Document section Block Start

Fractal flames require lengthy renders because of the nature of the algorithm. It is both computationally intensive, and memory cache inefficient. This holds true for running on both the CPU and GPU.

Many benchmarking tools focus on either computation or memory bandwidth. Few do both, and even less measure memory latency. An algorithm that heavily stresses computation and memory latency makes for a good real-world benchmark.

This is accomplished by running the EmberBench.ps1 Powershell script in the Bench subfolder of the installation directory on Windows.

For benchmarking on Linux, you must first install Powershell, then run pwsh, then run EmberBench.ps1 out of /usr/share/fractorium/bench following these steps:

  • You must enter the folder as root to successfully run it, so navigate to /usr/share and right click on the fractorium folder and select Open as root.
  • Before running the script, open it in an editor and see the instructions for editing the device index of the GPU. This varies by system, so you might need to run emberrender --openclinfo to determine your device index. Note you can also benchmark with multiple GPUs if you have them, by specifying the device indices as a comma separated list.

Document section Block End
Supplied material Block Start

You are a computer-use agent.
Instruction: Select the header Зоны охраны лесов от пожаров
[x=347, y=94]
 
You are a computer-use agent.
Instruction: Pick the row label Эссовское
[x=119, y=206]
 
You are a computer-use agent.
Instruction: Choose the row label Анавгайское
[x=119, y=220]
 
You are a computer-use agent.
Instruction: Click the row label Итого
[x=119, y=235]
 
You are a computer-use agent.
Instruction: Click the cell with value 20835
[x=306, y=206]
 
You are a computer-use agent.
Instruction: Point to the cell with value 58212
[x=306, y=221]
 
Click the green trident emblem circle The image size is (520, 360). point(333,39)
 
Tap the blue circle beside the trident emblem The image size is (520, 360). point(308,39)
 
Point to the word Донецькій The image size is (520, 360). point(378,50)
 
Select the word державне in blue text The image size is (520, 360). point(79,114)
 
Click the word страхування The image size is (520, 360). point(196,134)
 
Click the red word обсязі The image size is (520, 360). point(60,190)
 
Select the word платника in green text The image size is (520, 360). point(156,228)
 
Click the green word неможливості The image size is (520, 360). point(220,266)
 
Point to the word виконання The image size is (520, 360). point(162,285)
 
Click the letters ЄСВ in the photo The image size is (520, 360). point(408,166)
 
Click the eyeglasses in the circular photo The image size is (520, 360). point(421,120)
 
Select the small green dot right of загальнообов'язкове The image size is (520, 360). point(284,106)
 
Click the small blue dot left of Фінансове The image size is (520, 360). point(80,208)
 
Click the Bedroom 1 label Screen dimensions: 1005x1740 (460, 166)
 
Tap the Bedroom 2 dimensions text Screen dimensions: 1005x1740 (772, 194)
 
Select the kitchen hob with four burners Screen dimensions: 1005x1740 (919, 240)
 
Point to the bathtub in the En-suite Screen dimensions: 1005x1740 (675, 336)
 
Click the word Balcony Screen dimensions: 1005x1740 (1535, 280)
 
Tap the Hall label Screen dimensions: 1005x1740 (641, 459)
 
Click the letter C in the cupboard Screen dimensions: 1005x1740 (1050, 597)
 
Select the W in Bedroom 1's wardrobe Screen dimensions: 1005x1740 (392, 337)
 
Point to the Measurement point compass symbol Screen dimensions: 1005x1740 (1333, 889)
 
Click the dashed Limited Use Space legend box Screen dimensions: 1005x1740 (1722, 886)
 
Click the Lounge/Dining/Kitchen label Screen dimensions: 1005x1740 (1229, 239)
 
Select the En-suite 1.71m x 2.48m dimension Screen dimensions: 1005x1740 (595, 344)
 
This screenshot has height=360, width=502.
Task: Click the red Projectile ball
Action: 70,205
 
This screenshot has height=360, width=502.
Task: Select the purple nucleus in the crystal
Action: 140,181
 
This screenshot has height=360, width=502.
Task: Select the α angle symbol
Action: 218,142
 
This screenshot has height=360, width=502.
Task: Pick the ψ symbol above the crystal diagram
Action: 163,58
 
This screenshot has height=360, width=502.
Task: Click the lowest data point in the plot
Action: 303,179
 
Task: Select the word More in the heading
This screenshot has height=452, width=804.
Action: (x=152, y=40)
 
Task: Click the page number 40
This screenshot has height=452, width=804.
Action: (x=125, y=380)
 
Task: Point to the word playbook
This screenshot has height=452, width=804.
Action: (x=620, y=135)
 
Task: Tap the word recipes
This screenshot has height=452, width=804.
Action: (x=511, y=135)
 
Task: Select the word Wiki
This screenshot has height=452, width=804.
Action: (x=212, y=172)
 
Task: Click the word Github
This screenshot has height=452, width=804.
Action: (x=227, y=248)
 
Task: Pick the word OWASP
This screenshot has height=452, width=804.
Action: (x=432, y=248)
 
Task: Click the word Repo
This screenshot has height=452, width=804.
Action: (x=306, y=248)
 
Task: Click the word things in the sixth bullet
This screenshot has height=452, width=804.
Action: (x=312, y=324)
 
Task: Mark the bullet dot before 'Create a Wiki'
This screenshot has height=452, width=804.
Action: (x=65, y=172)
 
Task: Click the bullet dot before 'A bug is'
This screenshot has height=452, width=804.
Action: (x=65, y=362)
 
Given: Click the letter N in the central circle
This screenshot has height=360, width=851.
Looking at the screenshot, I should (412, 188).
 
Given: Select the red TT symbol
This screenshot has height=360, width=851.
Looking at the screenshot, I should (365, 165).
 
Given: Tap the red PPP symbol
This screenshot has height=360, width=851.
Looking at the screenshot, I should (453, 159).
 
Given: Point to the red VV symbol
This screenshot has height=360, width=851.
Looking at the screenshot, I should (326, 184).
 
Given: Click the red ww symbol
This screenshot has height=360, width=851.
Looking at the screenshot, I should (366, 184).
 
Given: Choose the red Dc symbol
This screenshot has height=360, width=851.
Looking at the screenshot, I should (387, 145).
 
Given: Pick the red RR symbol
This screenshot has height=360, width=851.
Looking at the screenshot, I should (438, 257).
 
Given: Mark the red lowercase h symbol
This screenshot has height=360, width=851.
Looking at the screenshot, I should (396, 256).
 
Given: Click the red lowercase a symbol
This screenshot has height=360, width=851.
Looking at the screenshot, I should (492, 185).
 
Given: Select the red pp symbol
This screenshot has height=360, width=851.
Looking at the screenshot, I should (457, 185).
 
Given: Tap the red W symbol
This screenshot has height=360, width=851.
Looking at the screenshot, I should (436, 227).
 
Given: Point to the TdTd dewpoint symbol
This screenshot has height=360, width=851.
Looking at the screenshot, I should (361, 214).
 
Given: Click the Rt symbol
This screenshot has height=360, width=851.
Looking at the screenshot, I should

Supplied material Block End

Problem to solve:
In the benchmarking text above, rewrite everything from "This is accomplished" down to "comma separated list.", replacing "Powershell" with "PowerShell".

Task answer:
This is accomplished by running the EmberBench.ps1 PowerShell script in the Bench subfolder of the installation directory on Windows.

For benchmarking on Linux, you must first install PowerShell, then run pwsh, then run EmberBench.ps1 out of /usr/share/fractorium/bench following these steps:

  • You must enter the folder as root to successfully run it, so navigate to /usr/share and right click on the fractorium folder and select Open as root.
  • Before running the script, open it in an editor and see the instructions for editing the device index of the GPU. This varies by system, so you might need to run emberrender --openclinfo to determine your device index. Note you can also benchmark with multiple GPUs if you have them, by specifying the device indices as a comma separated list.